Außen einfach, innen festlich

Das Laubhüttenfest wird gefeiert, indem man sich die Woche über möglichst oft in der Sukka aufhält, nicht nur zum Feiern und Beten. Die Sukka wird im Vorgarten oder auf dem Balkon aufgebaut. Öffentliche Gebäude wie Hotels oder Rathäuser stellen im Hof oder auf dem Vorplatz eine große Sukka auf, in der auch Empfänge und Veranstaltungen stattfinden. Äußerlich ist die Sukka ein unansehnlicher Verhau aus Brettern, Pappe oder Zeltbahnen; dies erinnert an die Vergänglichkeit des menschlichen Lebens. Geht man aber hinein, ist man überwältigt von der reichen Dekoration und dem liebevollen Schmuck, die Freude, Dank und Festlichkeit symbolisieren.

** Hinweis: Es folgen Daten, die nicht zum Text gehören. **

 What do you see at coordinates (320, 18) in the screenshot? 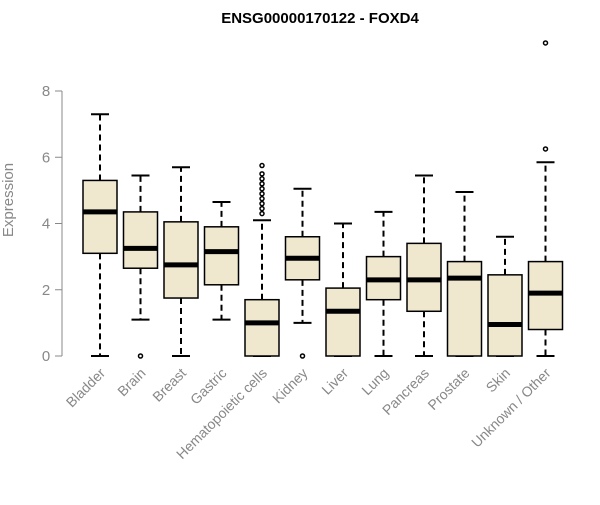
I see `chart-title: ENSG00000170122 - FOXD4` at bounding box center [320, 18].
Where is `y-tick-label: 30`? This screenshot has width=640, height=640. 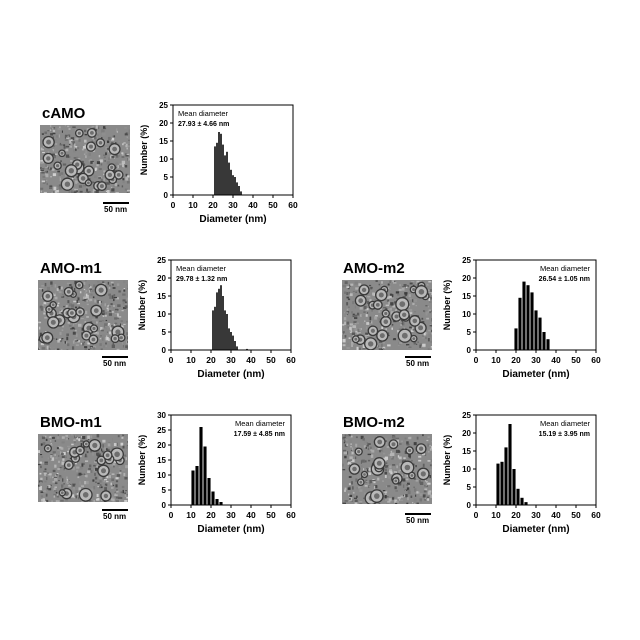 y-tick-label: 30 is located at coordinates (162, 416).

In den drei großen Wallfahrtsfesten – Pessach, Schawuot und Sukkot – sehen Christen auch einen Hinweis auf Jesus Christus. Pessach steht für die Erlösung durch Kreuz und Auferweckung Jesu, Schawuot (Pfingsten) steht für die Ausgießung des Heiligen Geistes, Sukkot hingegen steht für Jesu Wiederkehr. Wenn Jesus wiederkommt, wird er sein messianisches Friedensreich über die ganze Welt ausbreiten. Dann werden die Nationen nach Jerusalem kommen, um mit Israel zusammen das Laubhüttenfest zu feiern (Sacharja 14,6). Israel und die Nationen werden gemeinsam den Gott Israels preisen. Was für eine Perspektive!